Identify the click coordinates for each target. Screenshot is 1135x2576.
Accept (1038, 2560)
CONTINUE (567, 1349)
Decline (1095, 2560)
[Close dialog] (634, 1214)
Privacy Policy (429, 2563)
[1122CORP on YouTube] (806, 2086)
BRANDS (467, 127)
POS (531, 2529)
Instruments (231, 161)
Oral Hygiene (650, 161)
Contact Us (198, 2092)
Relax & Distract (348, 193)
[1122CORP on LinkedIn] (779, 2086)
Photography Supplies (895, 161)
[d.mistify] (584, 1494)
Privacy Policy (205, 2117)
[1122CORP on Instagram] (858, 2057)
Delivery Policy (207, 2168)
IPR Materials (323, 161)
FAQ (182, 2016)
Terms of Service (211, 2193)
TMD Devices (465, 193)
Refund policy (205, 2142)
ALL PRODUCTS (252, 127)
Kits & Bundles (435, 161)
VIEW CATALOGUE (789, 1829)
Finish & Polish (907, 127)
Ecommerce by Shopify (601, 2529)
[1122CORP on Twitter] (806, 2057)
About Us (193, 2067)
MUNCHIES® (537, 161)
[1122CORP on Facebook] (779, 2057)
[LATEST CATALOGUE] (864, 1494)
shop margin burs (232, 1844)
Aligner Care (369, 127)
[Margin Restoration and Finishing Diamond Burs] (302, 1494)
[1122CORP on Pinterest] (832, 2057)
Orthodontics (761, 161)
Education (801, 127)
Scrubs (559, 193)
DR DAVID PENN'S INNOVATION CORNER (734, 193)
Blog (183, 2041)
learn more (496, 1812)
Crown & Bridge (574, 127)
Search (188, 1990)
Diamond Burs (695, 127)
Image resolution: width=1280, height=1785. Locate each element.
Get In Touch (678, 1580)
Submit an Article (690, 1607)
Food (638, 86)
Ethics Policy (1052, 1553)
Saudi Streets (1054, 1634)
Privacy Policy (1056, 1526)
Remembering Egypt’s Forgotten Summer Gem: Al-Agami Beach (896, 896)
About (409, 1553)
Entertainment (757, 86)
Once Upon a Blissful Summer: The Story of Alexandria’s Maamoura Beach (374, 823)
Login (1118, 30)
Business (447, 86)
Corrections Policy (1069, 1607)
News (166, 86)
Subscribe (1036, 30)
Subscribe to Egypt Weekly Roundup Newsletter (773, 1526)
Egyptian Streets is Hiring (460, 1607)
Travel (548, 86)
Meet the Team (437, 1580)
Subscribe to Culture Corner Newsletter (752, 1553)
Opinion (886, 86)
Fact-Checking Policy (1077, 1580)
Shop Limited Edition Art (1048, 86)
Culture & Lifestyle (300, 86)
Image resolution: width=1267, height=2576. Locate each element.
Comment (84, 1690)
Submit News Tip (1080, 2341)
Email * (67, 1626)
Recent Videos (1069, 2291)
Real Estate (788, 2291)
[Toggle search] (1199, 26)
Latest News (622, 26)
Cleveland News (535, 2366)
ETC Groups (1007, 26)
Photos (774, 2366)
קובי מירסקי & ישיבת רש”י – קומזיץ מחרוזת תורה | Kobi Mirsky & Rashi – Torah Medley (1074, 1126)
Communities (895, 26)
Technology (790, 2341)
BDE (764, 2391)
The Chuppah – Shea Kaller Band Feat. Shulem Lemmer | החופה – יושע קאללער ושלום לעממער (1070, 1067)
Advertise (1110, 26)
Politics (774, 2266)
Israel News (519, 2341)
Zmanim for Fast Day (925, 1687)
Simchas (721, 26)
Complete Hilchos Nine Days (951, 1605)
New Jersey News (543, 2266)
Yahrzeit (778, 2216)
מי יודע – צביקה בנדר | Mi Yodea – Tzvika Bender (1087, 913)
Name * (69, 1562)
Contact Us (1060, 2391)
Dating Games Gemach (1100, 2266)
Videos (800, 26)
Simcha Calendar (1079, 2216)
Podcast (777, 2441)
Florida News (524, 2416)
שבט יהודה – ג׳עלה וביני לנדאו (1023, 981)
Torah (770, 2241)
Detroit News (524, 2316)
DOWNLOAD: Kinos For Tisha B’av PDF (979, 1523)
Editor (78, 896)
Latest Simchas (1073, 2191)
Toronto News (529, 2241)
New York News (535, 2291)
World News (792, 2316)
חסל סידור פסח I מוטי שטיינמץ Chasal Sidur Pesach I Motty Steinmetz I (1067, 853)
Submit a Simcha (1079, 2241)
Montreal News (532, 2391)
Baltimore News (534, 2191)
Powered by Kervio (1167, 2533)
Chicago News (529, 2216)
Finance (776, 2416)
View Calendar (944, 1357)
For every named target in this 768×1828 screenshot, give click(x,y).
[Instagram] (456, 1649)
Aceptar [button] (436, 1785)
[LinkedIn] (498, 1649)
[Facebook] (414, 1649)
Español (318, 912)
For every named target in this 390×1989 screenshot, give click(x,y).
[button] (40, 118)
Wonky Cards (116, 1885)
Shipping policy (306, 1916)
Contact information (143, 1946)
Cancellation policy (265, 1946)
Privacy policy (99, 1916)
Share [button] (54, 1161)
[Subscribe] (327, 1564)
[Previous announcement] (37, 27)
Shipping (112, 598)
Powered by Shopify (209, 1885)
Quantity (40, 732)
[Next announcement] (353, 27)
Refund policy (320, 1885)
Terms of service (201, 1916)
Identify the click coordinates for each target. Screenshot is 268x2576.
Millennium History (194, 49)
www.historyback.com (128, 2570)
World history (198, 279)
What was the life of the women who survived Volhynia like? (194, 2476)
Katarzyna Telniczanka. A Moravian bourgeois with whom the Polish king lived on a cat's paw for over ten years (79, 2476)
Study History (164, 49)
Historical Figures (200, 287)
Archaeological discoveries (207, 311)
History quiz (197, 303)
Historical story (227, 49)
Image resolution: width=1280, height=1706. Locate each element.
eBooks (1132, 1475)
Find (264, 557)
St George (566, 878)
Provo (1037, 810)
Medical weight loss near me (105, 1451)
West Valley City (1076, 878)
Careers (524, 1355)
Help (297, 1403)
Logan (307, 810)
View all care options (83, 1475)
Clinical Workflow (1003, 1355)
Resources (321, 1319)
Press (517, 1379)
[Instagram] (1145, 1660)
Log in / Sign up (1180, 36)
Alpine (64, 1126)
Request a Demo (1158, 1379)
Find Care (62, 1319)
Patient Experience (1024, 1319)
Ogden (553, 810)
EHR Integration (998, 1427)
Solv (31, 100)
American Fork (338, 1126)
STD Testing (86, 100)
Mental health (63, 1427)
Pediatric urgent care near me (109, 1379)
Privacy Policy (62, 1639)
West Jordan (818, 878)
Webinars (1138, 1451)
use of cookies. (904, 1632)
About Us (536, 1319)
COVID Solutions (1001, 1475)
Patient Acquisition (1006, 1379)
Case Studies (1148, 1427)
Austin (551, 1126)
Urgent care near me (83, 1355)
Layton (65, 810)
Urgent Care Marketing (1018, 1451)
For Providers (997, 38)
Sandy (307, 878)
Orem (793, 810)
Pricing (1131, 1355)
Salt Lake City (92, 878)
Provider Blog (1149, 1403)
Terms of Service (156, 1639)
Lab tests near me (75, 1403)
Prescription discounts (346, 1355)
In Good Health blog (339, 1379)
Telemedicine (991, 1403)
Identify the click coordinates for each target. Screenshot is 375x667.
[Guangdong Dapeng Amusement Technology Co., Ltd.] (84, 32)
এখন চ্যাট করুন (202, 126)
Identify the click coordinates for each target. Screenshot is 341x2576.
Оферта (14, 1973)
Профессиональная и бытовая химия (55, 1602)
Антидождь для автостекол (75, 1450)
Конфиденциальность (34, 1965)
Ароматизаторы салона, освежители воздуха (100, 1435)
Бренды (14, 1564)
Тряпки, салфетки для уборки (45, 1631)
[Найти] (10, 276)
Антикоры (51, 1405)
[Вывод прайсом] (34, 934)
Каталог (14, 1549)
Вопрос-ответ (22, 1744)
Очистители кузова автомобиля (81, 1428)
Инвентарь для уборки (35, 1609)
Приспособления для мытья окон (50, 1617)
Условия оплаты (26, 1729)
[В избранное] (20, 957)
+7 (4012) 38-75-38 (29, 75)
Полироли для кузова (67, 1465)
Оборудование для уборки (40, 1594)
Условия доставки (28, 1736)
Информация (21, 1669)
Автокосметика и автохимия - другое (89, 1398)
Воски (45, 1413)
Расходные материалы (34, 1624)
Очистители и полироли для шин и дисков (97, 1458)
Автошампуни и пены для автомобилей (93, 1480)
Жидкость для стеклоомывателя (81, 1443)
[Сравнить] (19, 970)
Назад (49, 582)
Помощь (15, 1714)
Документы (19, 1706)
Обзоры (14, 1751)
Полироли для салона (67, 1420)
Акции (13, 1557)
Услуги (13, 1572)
★ ★ ★ ★ ★ ★ ★
Going back over the entries above, copy word for word every line from the one that has "Logan (307, 810)" on through the one that has "For Providers (997, 38)".

Logan (307, 810)
View all care options (83, 1475)
Clinical Workflow (1003, 1355)
Resources (321, 1319)
Press (517, 1379)
[Instagram] (1145, 1660)
Log in / Sign up (1180, 36)
Alpine (64, 1126)
Request a Demo (1158, 1379)
Find Care (62, 1319)
Patient Experience (1024, 1319)
Ogden (553, 810)
EHR Integration (998, 1427)
Solv (31, 100)
American Fork (338, 1126)
STD Testing (86, 100)
Mental health (63, 1427)
Pediatric urgent care near me (109, 1379)
Privacy Policy (62, 1639)
West Jordan (818, 878)
Webinars (1138, 1451)
use of cookies. (904, 1632)
About Us (536, 1319)
COVID Solutions (1001, 1475)
Patient Acquisition (1006, 1379)
Case Studies (1148, 1427)
Austin (551, 1126)
Urgent care near me (83, 1355)
Layton (65, 810)
Urgent Care Marketing (1018, 1451)
For Providers (997, 38)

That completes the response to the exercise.